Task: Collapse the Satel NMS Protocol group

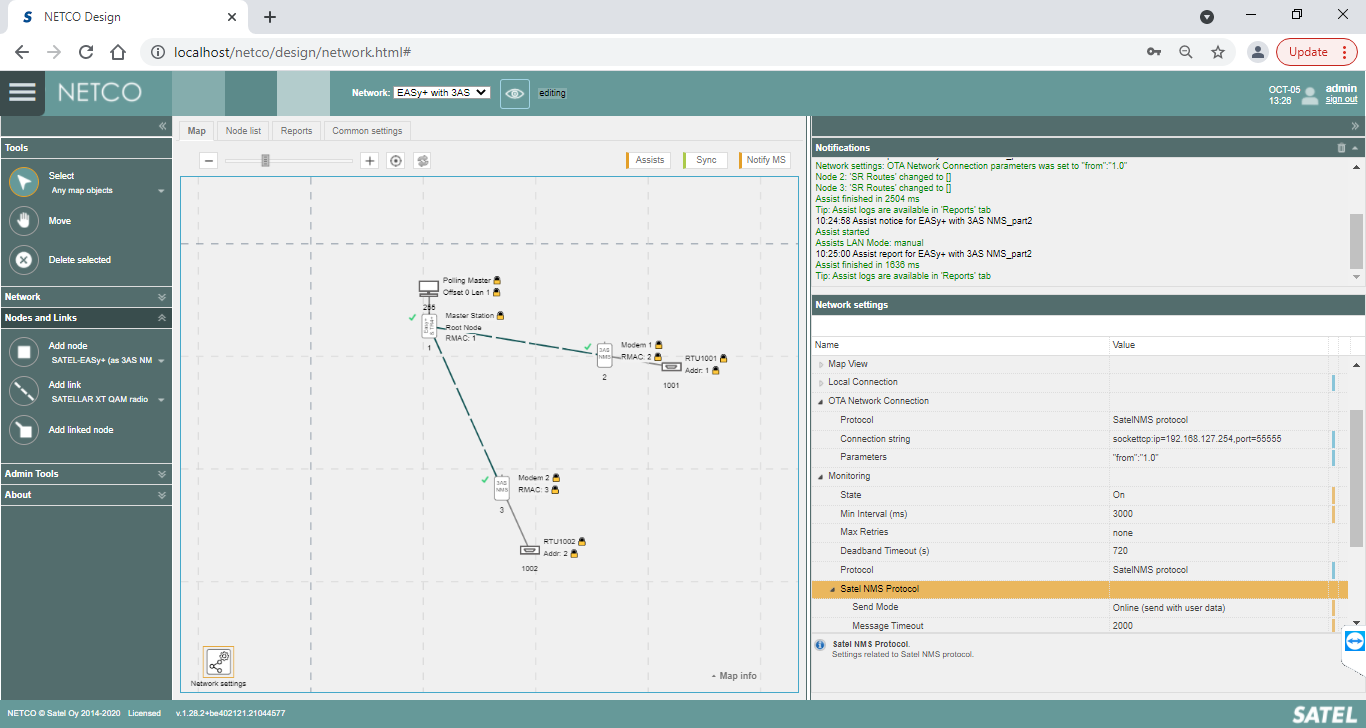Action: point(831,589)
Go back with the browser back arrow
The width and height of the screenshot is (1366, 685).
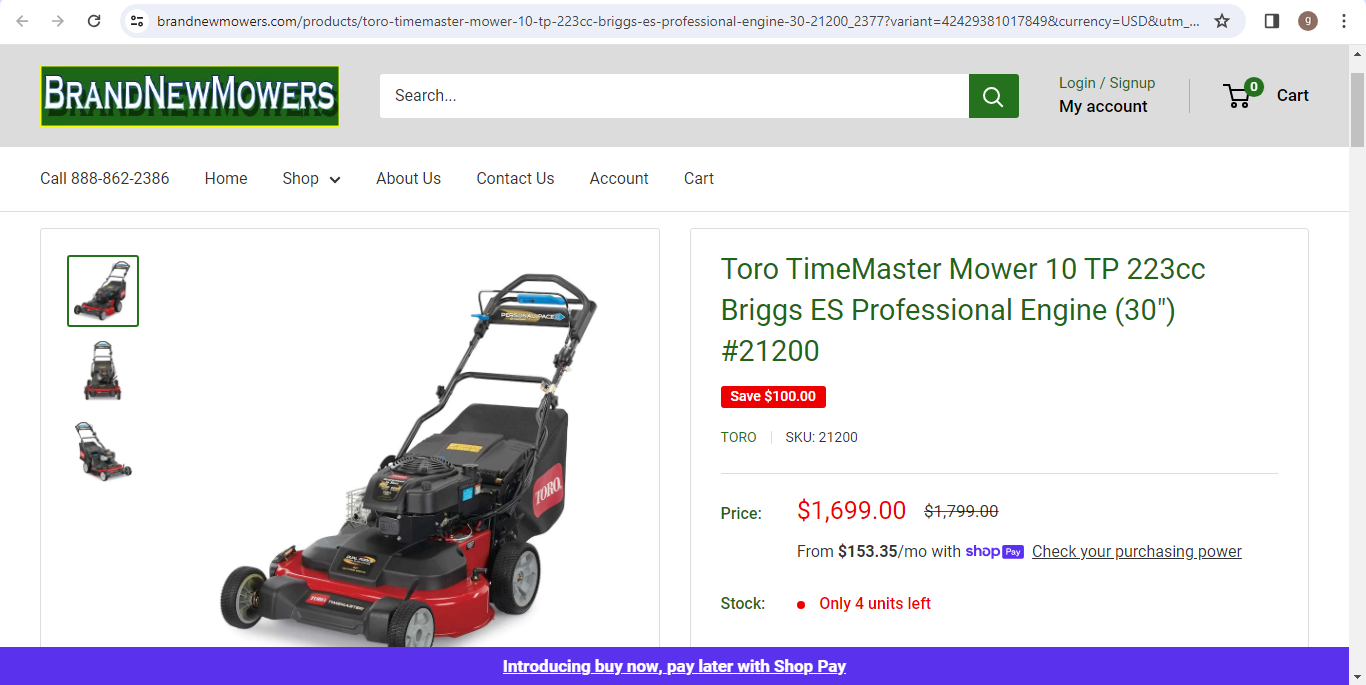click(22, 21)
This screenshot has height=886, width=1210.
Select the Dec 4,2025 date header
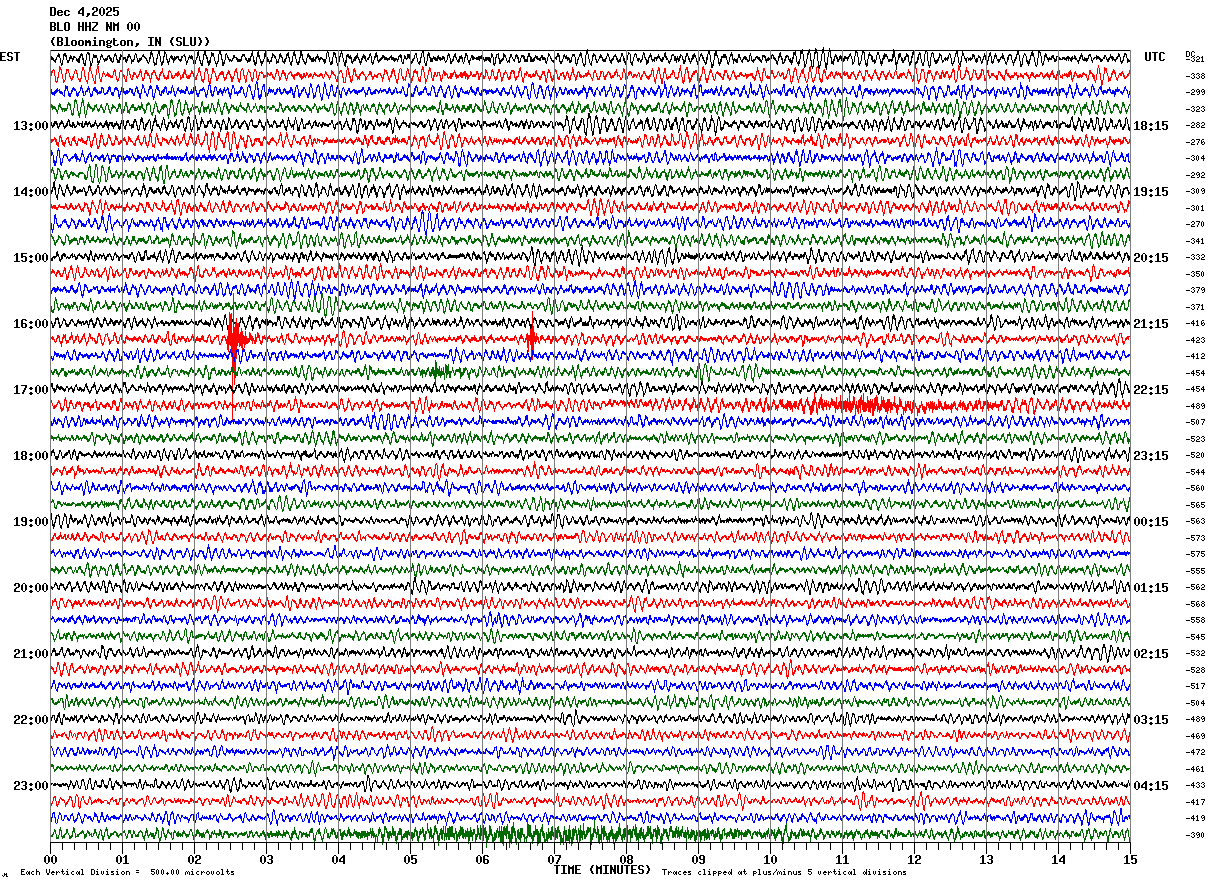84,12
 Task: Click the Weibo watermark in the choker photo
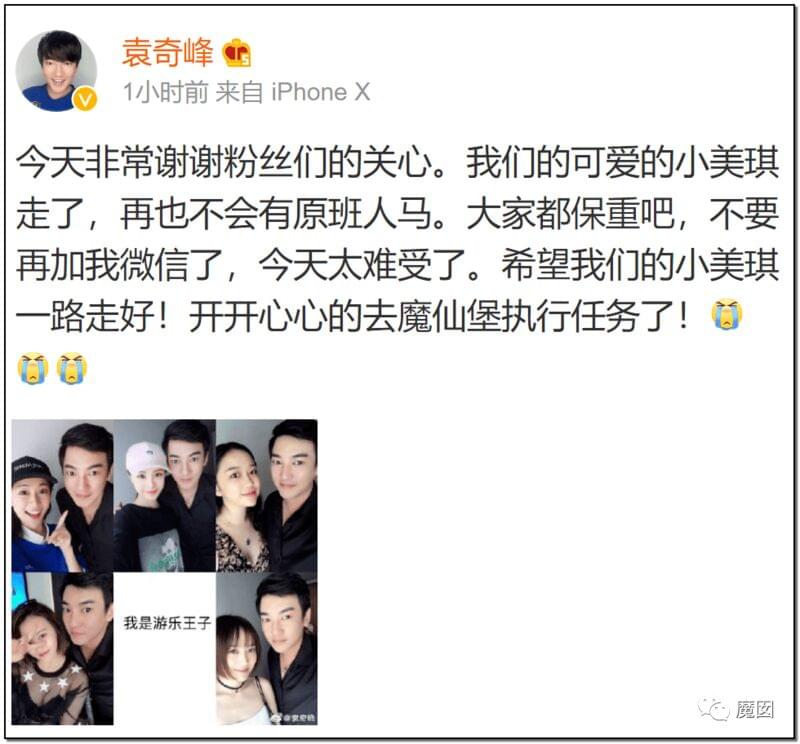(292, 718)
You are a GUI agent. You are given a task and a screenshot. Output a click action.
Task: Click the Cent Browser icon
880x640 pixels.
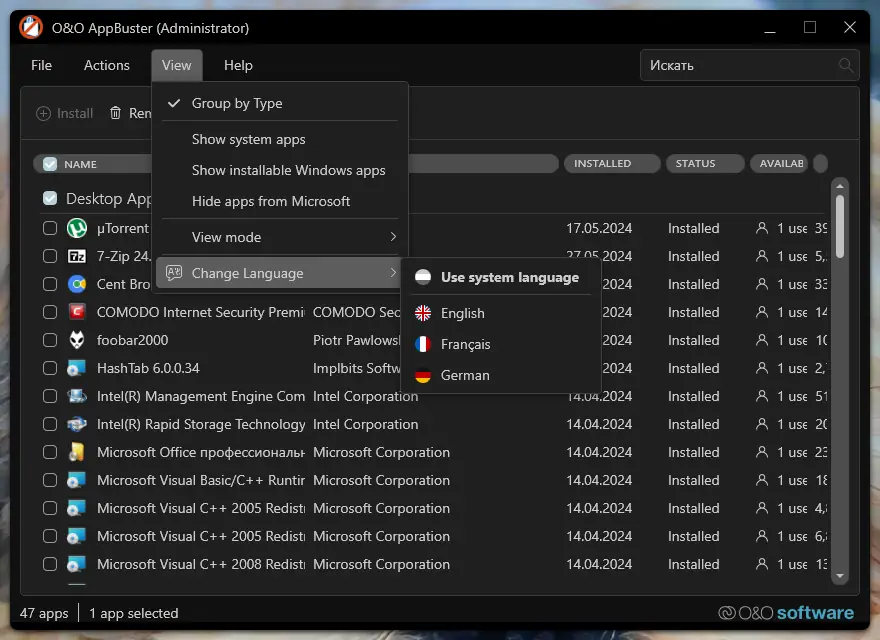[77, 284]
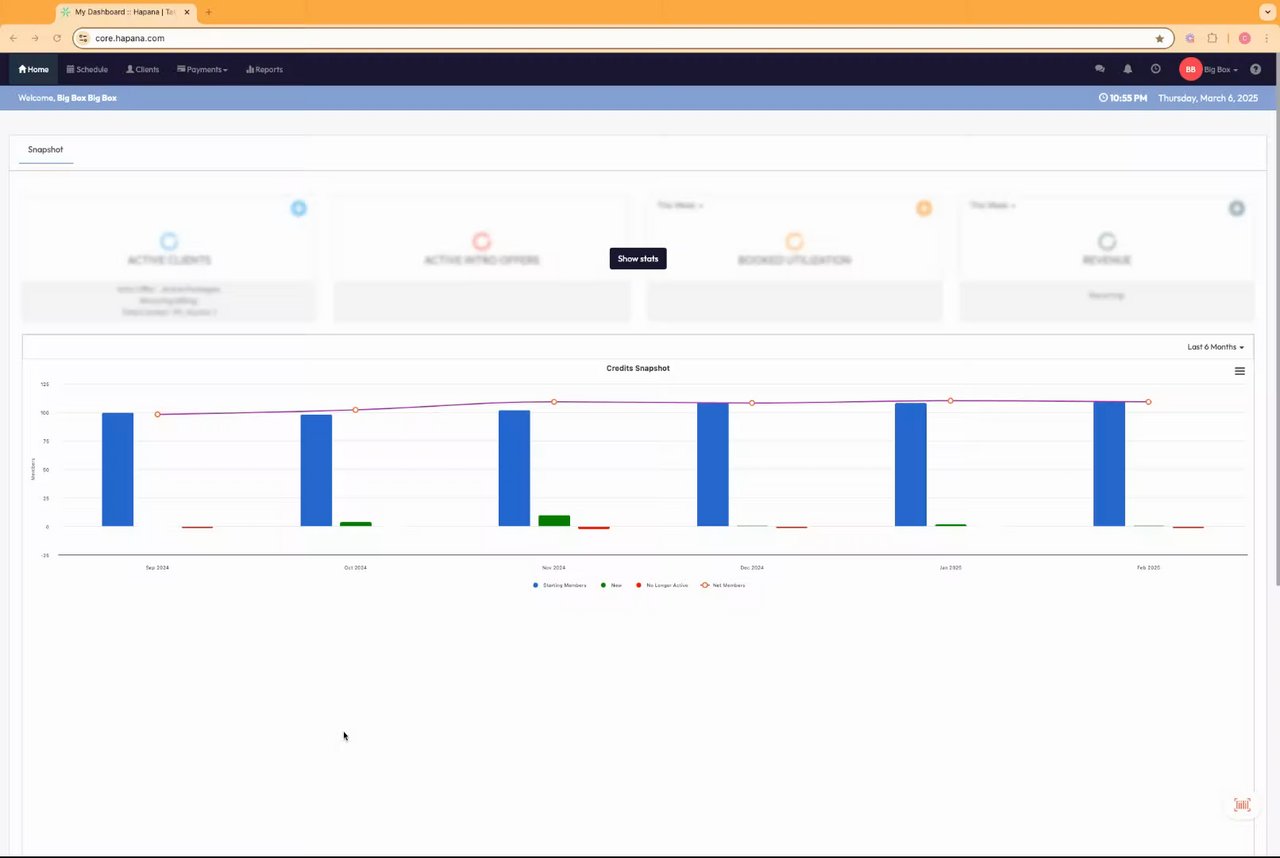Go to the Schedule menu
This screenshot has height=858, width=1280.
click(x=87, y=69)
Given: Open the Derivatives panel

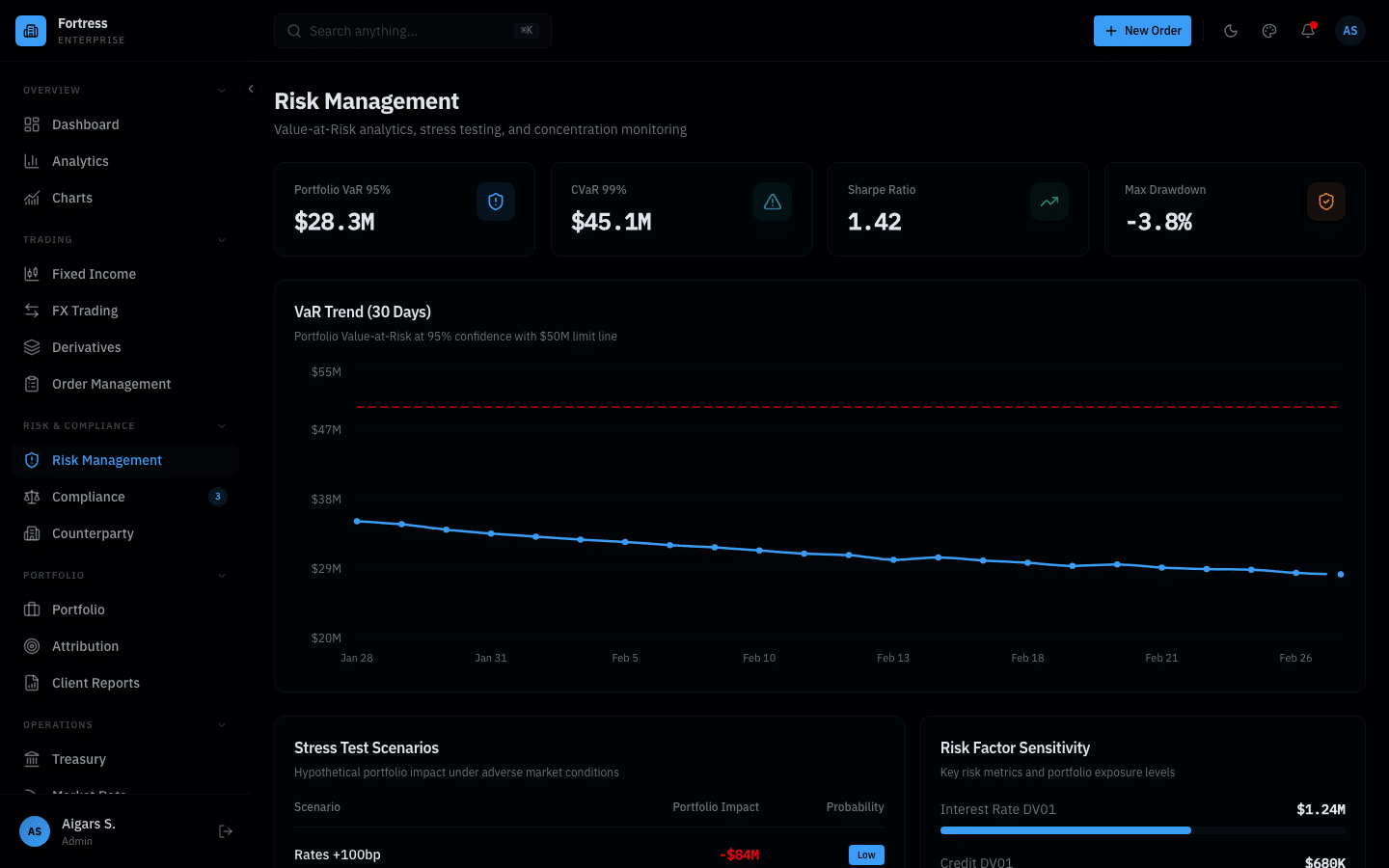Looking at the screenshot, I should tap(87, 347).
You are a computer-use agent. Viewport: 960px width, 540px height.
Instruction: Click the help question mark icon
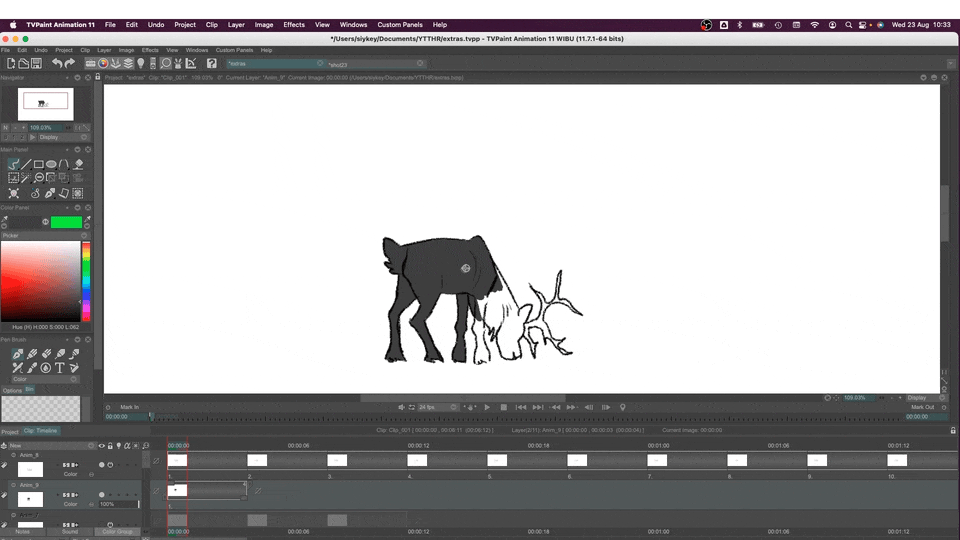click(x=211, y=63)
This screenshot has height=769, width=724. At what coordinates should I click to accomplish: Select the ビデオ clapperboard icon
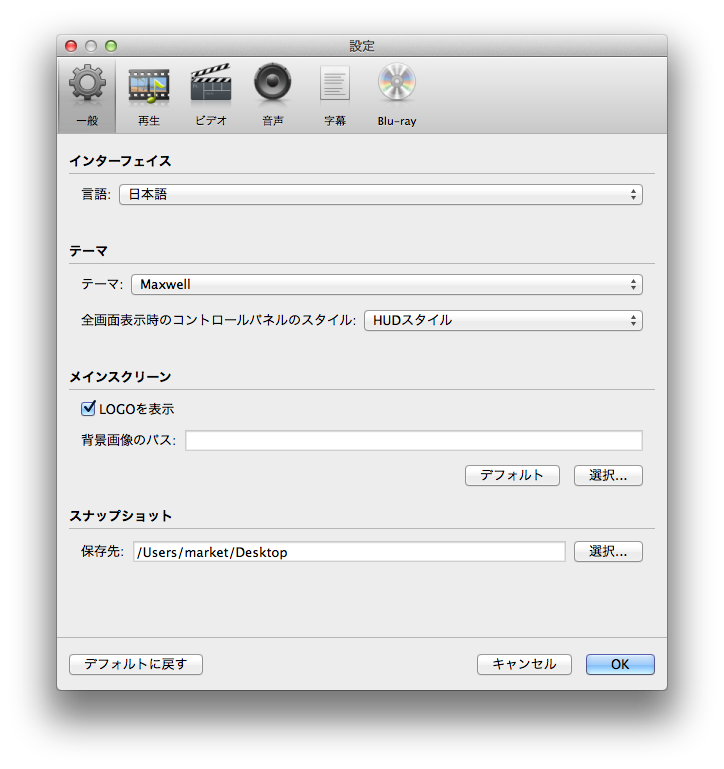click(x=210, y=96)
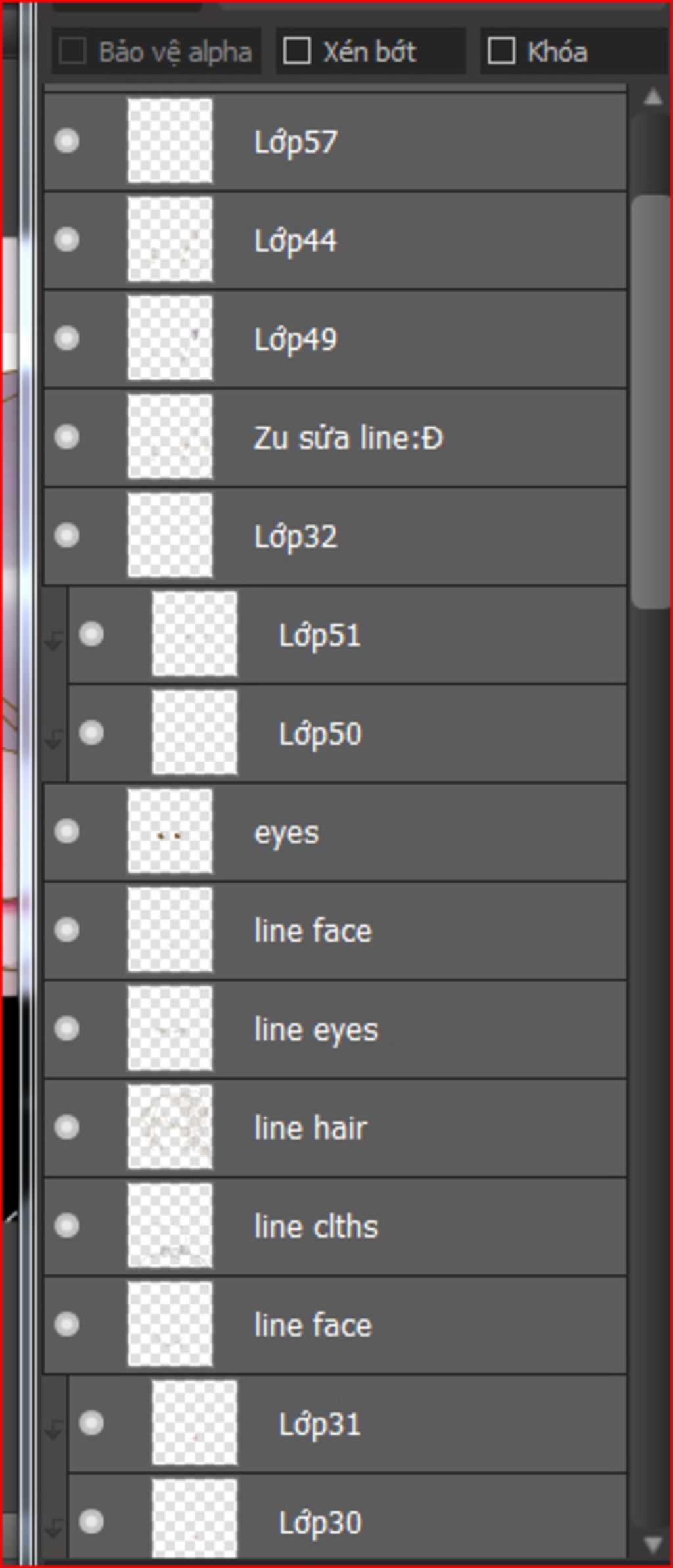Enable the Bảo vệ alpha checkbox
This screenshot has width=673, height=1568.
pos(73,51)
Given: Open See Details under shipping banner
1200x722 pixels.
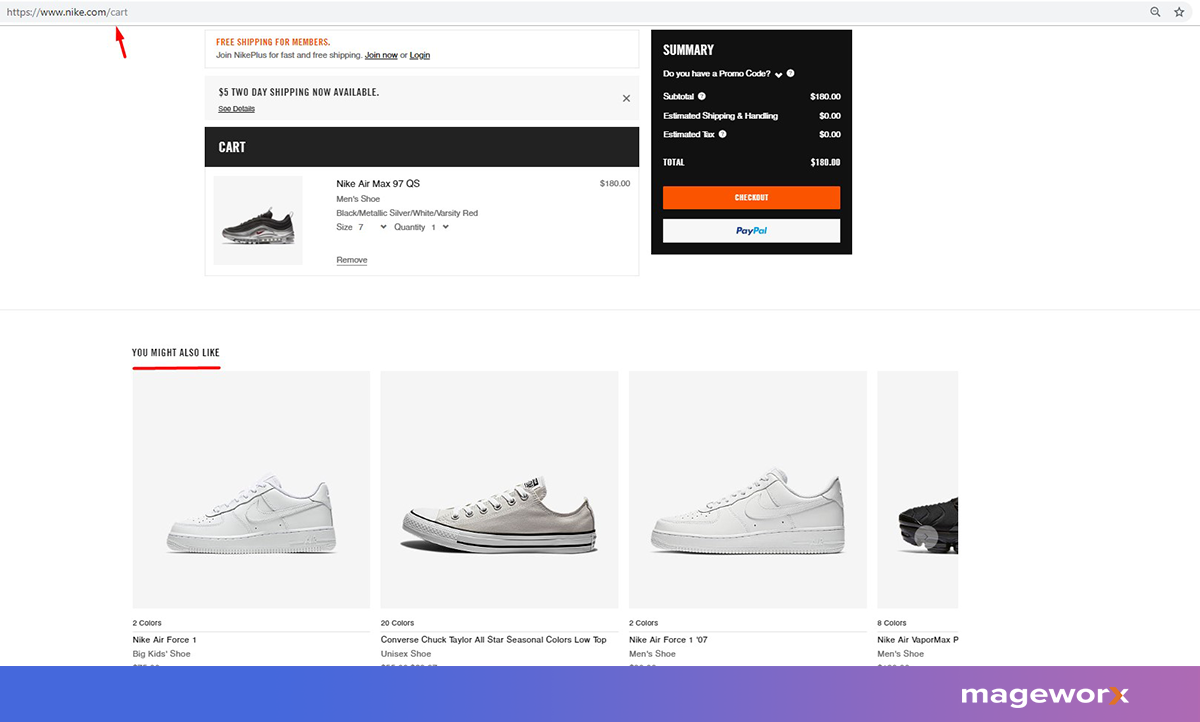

==*==

## Work to complete
Drop the images and repeat the data exactly.

## Reply
Task: Collapse the Satel NMS Protocol group

Action: point(831,589)
Go back with the browser back arrow
The width and height of the screenshot is (1366, 685).
click(22, 21)
This screenshot has height=886, width=1210.
Select the Dec 4,2025 date header
84,12
 Task: Click the Weibo watermark in the choker photo
(292, 718)
You are a GUI agent. You are given a task and a screenshot. Output a click action.
Task: Click the Cent Browser icon
880x640 pixels.
[77, 284]
Go to the Schedule menu
This screenshot has height=858, width=1280.
click(x=87, y=69)
Given: Open the Derivatives panel

Looking at the screenshot, I should tap(87, 347).
You are a computer-use agent. Viewport: 960px width, 540px height.
Instruction: Click the help question mark icon
click(x=211, y=63)
This screenshot has height=769, width=724. At what coordinates should I click to accomplish: Select the ビデオ clapperboard icon
click(x=210, y=96)
Enable the Bảo vệ alpha checkbox
This screenshot has width=673, height=1568.
pos(73,51)
Given: Open See Details under shipping banner
1200x722 pixels.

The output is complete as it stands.